» **PROBLEM DETAILS**: Repeat only the lines below from the one containing "Where should I click to: Open the Hotkeys" through the one containing "The height and width of the screenshot is (423, 805).", inclusive, exactly as written.

» **RECORDS TO PROCESS**:
------------------------------------------------
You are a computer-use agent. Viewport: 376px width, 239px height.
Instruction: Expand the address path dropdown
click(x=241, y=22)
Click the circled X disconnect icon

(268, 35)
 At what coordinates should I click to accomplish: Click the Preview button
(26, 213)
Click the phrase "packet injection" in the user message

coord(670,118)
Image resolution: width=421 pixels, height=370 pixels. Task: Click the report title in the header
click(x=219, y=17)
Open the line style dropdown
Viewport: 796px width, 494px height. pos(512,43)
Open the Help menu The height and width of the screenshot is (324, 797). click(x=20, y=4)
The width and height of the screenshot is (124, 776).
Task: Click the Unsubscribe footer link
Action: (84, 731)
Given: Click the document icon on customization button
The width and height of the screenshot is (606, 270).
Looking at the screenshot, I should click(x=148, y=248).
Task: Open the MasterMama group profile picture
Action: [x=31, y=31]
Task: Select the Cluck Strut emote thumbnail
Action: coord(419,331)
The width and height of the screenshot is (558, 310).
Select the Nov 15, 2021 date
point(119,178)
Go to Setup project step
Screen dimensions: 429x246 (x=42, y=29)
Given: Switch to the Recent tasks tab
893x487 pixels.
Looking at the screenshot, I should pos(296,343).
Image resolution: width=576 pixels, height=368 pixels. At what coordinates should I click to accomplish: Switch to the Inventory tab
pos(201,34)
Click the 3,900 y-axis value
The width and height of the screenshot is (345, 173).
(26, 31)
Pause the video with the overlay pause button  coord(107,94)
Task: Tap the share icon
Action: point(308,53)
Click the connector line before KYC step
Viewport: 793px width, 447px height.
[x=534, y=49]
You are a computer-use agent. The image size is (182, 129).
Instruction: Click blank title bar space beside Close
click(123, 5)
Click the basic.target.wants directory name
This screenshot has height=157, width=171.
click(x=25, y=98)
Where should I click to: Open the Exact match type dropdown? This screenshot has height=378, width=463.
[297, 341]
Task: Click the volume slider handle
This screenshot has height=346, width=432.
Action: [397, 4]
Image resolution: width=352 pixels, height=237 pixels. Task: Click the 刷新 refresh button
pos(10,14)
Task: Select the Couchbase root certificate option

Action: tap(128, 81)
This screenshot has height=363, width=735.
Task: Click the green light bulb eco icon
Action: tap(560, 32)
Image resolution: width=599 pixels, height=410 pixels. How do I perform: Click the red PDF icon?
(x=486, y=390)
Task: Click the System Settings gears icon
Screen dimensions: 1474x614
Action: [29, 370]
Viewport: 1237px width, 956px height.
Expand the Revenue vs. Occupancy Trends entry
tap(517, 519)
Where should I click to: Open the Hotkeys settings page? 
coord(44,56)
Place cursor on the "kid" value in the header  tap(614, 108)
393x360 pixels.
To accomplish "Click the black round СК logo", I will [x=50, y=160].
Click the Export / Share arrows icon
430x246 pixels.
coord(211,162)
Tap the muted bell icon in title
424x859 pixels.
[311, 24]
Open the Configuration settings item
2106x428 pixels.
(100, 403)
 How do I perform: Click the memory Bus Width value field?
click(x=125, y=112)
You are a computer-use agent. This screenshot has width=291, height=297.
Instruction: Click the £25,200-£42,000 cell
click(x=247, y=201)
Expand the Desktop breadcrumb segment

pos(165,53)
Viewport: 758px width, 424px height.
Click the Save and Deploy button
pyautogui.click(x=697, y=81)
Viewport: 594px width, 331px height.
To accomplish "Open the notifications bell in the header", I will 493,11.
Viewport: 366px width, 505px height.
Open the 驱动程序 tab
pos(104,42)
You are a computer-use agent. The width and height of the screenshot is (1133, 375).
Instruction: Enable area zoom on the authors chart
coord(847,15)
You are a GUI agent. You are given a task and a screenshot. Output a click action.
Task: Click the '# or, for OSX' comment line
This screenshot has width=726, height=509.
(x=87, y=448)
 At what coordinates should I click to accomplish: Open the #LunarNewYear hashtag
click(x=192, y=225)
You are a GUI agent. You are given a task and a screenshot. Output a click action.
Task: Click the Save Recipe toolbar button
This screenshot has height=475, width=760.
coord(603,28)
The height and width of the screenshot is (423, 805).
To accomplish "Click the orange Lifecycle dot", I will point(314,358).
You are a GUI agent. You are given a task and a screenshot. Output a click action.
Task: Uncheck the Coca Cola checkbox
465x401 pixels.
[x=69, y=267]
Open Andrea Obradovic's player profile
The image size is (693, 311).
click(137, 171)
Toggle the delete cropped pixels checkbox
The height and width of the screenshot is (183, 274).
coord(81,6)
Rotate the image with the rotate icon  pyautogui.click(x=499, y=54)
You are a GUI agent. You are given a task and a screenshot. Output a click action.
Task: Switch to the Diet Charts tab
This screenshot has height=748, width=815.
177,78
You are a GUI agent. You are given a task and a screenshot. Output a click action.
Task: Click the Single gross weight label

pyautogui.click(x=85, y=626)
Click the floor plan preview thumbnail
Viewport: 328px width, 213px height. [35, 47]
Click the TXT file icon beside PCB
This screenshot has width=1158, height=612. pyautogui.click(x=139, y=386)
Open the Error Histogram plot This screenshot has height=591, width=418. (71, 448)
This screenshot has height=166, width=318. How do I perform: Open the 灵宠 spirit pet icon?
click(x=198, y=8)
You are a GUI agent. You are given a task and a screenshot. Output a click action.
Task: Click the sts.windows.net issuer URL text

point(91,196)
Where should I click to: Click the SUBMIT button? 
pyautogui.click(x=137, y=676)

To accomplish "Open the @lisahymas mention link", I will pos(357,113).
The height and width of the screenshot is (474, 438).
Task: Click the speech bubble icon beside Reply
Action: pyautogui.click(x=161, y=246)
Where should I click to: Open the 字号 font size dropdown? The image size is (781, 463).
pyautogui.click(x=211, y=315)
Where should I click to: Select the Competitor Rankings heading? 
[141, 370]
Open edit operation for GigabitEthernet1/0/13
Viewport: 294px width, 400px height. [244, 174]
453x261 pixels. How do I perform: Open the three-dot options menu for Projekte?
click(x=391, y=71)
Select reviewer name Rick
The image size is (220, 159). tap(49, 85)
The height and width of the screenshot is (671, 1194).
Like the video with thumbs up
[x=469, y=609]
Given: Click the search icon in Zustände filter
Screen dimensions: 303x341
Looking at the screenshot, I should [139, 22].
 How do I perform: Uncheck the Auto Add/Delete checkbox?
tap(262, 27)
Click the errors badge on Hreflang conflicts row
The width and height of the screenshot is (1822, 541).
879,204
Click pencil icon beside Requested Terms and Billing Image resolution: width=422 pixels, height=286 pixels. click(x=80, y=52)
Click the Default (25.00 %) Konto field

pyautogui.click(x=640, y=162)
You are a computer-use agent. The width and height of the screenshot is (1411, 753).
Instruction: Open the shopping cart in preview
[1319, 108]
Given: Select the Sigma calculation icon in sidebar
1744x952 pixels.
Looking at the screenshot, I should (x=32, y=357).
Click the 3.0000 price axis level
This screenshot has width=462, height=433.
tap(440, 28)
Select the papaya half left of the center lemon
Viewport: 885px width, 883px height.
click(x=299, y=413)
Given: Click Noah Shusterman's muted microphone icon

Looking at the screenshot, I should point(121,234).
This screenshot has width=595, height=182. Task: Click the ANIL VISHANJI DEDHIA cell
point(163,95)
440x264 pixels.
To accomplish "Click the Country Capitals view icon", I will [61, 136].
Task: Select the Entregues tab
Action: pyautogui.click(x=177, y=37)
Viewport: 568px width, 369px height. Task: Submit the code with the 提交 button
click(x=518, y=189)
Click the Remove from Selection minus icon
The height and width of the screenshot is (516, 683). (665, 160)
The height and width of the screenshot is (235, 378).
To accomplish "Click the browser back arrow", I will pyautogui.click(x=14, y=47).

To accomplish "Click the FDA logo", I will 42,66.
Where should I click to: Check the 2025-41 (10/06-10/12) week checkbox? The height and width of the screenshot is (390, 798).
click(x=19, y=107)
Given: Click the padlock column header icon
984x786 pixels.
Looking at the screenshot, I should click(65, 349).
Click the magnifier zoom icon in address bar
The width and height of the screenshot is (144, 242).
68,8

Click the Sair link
------------------------------------------------
» **SOLUTION TO THIS TASK**:
Where should I click to: Open the Hotkeys settings page? 
coord(44,56)
Place cursor on the "kid" value in the header  tap(614, 108)
393x360 pixels.
To accomplish "Click the black round СК logo", I will [x=50, y=160].
Click the Export / Share arrows icon
430x246 pixels.
coord(211,162)
Tap the muted bell icon in title
424x859 pixels.
[311, 24]
Open the Configuration settings item
2106x428 pixels.
(100, 403)
 How do I perform: Click the memory Bus Width value field?
click(x=125, y=112)
You are a computer-use agent. This screenshot has width=291, height=297.
Instruction: Click the £25,200-£42,000 cell
click(x=247, y=201)
Expand the Desktop breadcrumb segment

pos(165,53)
Viewport: 758px width, 424px height.
Click the Save and Deploy button
pyautogui.click(x=697, y=81)
Viewport: 594px width, 331px height.
To accomplish "Open the notifications bell in the header", I will 493,11.
Viewport: 366px width, 505px height.
Open the 驱动程序 tab
pos(104,42)
You are a computer-use agent. The width and height of the screenshot is (1133, 375).
Instruction: Enable area zoom on the authors chart
coord(847,15)
You are a GUI agent. You are given a task and a screenshot. Output a click action.
Task: Click the '# or, for OSX' comment line
This screenshot has width=726, height=509.
(x=87, y=448)
 At what coordinates should I click to accomplish: Open the #LunarNewYear hashtag
click(x=192, y=225)
You are a GUI agent. You are given a task and a screenshot. Output a click action.
Task: Click the Save Recipe toolbar button
This screenshot has height=475, width=760.
coord(603,28)
The height and width of the screenshot is (423, 805).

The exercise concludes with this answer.